Pendant longtemps, j’ai pensé que le péché de Caïn avait été fait inconsciemment ou dans l’ignorance, que non ! Le récit qui nous est relaté revient sur la mise en garde de l’Éternel à l’égard de Caïn, avant que ce dernier ne commette son meurtre à l’endroit de son frère. « Cependant, Caïn adressa la parole à son frère Abel ; mais, comme ils étaient dans les champs, Caïn se jeta sur son frère Abel, et le tua. » (Genèse 4.8). Tout est parti d’une offrande qui n’avait pas été agréée par le Seigneur. Celle de Caïn, à la différence de celle d’Abel que l’Éternel a agréée.

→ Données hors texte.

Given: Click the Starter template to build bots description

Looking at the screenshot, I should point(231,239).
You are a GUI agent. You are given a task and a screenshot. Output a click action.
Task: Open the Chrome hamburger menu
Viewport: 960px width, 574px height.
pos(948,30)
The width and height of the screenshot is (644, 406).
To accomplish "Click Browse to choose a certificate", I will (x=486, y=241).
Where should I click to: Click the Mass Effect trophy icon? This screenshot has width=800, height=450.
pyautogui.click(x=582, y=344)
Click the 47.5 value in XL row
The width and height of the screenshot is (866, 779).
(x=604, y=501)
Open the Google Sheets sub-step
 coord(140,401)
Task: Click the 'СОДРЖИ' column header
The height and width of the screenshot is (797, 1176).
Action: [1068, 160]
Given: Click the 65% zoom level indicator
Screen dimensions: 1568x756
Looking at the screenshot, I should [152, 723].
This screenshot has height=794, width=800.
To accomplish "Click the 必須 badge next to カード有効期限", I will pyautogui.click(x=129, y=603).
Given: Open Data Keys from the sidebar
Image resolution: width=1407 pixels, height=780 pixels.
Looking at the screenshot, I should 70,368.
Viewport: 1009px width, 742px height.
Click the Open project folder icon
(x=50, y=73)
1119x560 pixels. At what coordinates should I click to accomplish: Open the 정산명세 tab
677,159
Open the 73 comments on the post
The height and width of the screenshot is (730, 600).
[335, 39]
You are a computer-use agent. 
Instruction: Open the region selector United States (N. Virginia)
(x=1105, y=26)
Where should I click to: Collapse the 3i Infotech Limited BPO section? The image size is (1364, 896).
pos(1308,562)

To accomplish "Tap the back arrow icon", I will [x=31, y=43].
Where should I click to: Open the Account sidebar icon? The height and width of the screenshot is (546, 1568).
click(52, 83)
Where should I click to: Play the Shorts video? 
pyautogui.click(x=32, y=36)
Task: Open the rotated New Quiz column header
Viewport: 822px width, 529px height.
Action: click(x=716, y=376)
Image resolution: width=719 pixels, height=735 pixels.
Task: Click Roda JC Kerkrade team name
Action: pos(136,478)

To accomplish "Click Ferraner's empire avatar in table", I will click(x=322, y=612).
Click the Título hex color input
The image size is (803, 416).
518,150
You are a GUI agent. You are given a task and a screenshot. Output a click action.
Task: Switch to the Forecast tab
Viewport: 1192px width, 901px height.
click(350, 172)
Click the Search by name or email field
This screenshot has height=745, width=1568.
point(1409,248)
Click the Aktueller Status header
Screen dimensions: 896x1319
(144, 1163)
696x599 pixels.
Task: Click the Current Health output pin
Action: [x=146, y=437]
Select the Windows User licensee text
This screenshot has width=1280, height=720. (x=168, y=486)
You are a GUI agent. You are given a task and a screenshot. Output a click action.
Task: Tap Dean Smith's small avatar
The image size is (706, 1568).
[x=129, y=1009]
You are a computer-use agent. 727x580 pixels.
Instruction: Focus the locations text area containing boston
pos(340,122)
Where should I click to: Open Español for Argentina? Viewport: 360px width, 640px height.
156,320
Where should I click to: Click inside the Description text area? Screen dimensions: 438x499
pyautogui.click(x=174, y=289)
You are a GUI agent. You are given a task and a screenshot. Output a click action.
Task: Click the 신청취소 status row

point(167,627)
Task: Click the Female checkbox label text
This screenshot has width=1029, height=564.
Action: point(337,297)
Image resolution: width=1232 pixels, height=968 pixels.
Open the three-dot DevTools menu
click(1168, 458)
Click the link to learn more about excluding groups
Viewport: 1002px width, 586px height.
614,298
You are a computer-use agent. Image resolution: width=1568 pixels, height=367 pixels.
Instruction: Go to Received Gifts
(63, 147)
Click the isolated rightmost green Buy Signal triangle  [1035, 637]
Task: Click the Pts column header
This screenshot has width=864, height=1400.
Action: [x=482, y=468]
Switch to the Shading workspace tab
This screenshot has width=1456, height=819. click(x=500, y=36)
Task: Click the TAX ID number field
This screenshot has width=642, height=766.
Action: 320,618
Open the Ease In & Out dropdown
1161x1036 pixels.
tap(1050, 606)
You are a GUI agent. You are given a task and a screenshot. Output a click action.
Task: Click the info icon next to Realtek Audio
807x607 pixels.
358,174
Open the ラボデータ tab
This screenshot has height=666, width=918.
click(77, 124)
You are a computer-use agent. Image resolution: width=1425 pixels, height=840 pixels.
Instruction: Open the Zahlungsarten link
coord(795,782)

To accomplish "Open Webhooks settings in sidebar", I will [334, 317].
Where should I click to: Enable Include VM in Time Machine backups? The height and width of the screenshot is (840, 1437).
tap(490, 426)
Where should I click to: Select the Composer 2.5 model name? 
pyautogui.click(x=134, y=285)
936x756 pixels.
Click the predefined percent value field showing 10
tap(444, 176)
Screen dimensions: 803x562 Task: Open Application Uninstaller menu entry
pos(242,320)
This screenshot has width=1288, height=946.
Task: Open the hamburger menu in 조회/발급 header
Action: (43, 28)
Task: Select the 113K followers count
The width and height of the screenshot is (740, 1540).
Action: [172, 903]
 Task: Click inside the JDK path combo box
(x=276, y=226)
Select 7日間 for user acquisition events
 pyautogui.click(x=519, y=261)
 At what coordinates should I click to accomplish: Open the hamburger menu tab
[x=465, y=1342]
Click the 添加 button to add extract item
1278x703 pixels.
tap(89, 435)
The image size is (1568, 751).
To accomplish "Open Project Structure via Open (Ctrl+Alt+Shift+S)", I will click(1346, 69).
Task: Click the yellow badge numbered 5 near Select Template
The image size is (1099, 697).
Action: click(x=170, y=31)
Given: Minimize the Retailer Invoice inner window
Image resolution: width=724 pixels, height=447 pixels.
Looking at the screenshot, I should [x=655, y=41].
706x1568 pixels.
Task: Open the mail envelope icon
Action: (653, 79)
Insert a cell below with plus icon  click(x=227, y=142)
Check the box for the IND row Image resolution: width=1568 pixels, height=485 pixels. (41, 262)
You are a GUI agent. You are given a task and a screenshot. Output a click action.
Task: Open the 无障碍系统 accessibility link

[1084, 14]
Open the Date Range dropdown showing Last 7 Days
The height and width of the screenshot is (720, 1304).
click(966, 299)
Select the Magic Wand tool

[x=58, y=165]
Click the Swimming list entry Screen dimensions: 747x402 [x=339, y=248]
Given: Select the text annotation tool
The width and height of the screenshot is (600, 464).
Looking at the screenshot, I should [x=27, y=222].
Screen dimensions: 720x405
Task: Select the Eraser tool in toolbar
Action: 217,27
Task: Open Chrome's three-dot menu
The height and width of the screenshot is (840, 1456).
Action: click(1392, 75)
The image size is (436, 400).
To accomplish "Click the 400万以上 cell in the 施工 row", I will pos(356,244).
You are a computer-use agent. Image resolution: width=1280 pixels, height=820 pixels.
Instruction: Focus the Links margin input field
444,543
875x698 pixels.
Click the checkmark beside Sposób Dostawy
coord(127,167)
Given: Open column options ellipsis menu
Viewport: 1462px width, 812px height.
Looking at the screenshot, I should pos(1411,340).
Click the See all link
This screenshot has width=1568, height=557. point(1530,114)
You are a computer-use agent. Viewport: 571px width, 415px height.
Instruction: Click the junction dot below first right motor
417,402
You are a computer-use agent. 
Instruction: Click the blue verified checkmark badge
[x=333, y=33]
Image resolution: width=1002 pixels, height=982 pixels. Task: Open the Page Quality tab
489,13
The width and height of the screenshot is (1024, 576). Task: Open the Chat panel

À l’analyse, on pourrait se dire que Caïn a posé une action louable, en donnant à Dieu les prémices de ses récoltes, et pourtant ce sacrifice a été moins apprécié que celui de son frère Abel : la différence étant dans la manière ou le choix du sacrifice fait. En effet, alors que Caïn offrit « des fruits de la terre » en tant qu’agriculteur, son cadet offrit « les premiers nés » de son troupeau en tant qu’éleveur. En effet, après la chute de l’homme, Dieu avait pris le soin de montrer l’image du sacrifice auquel il prend plaisir, à savoir un sacrifice animal dont le sang est répandu, annonçant ainsi l’avènement de l’agneau parfait, Jésus Christ, qui allait accomplir l’expiation du péché de l’humanité : « L’Éternel Dieu fit à Adam et à sa femme des habits de peau, et il les en revêtit » (Genèse 3.21).
Ainsi, dans le choix de son offrande, Abel avait fait attention à ce qui plaisait à Dieu et Caïn non. Au lieu de recevoir humblement la remarque de Dieu pour mieux faire la fois d’après, Caïn se laissa dominer par le mal. Et pourtant, Dieu l’avait prévenu, sachant qu’il pouvait, poussé par la haine, commettre des actes regrettables. Ce qui arriva, et entraîna la mort de son frère. La Bible nous rappelle que le péché commence par la convoitise, l’acte matériel n’en est que la concrétisation : « Mais chacun est tenté quand il est attiré et amorcé par sa propre convoitise. Puis la convoitise, lorsqu’elle a conçu, enfante le péché ; et le péché, étant consommé, produit la mort. » (Jacques 1.14).
Le bien nous permet de marcher tête haute, tandis que le mal nous donne de marcher tête basse. Par ailleurs, en prenant goût au péché, nous le laissons s’établir chez nous et en nous. Et pourtant Dieu nous donne cette assurance ou cet ordre : « domine sur lui ! »
Les recommandations faites à Caïn par l’Éternel s’appliquent également à nous aujourd’hui. L’introspection, la force intérieure, la foi en Jésus-Christ et l’obéissance à ses instructions nous mettront toujours au-dessus du péché.
Puisse Dieu te donner de mettre en application ses recommandations, en Jésus-Christ ton Seigneur. Amen !
Sois abondamment béni(e) !
Dimanche, 12 octobre 2025 — Fabrice K.